El café turco, conocido también como café árabe o griego, es mucho más que una simple bebida; es un ritual cultural declarado Patrimonio Inmaterial de la Humanidad por la UNESCO. A diferencia del espresso italiano, el café turco no se filtra, sino que se prepara cociendo los granos molidos directamente con agua y azúcar en una olla pequeña llamada cezve o ibrik.
El proceso comienza seleccionando un café de molienda muy fina, similar al polvo, que es clave para que la bebida tenga cuerpo y permita que la levadura caiga al fondo de la taza. La proporción estándar suele ser una cucharadita rasa por persona, ajustada según el gusto en dulzor (sin azúcar, poco dulce o bien dulce). Tras añadir agua fría al cezve, es fundamental no revolver excesivamente para no romper la estructura de la espuma que se formará. La mezcla debe llevarse a ebullición a fuego lento, retirando la olla justo antes de que hierva por primera vez y volcando un poco de la espuma sobre las tazas precalentadas.
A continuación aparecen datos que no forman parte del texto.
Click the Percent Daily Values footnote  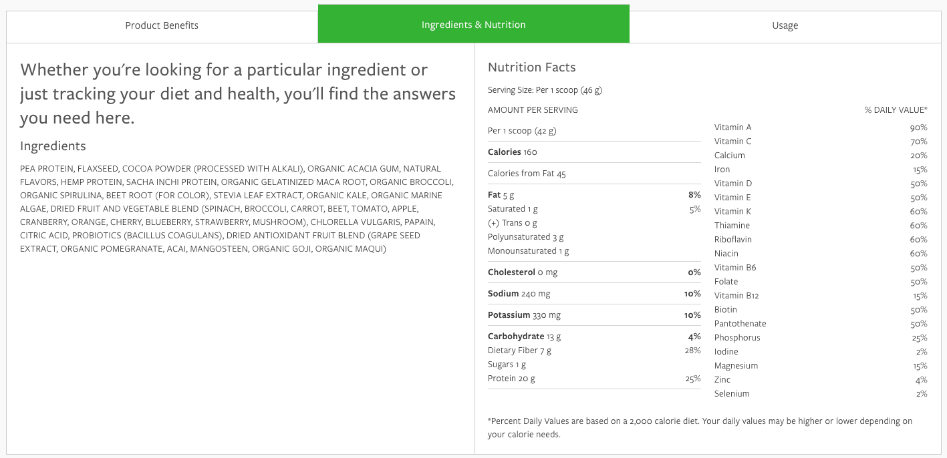(700, 427)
Una vez vertida la primera espuma, el líquido se devuelve a la cezve para continuar cociéndose hasta una segunda ebullición. Este segundo paso es crucial porque desarrolla los sabores más complejos y deja caer las partículas de café al fondo, creando un estratificado claro en la parte superior. Al retirar del fuego por segunda vez, se sirve el resto de la bebida con cuidado para no remover el sedimento. El resultado debe ser una bebida oscura, densa y coronada por una capa cremosa.
Para completar la experiencia auténtica, es tradición acompañar el café turco con un vaso de agua fría para limpiar el paladar antes de beber y dulces orientales como el lokum o galletas. La presentación es igual de importante que el sabor: las tazas son pequeñas, de cerámica artística, y el servicio se hace sin cucharilla, ya que la bebida se deja reposar unos minutos para que las partículas finas asienten.
Preparar café turco es una invitación a ralentizar el tiempo y disfrutar de un momento de contemplación. Dominar la técnica de la doble ebullición y el respeto por la molienda fina son los pilares para lograr esa espuma sedosa que define a esta bebida milenaria, convirtiendo cada sorbo en una experiencia sensorial completa.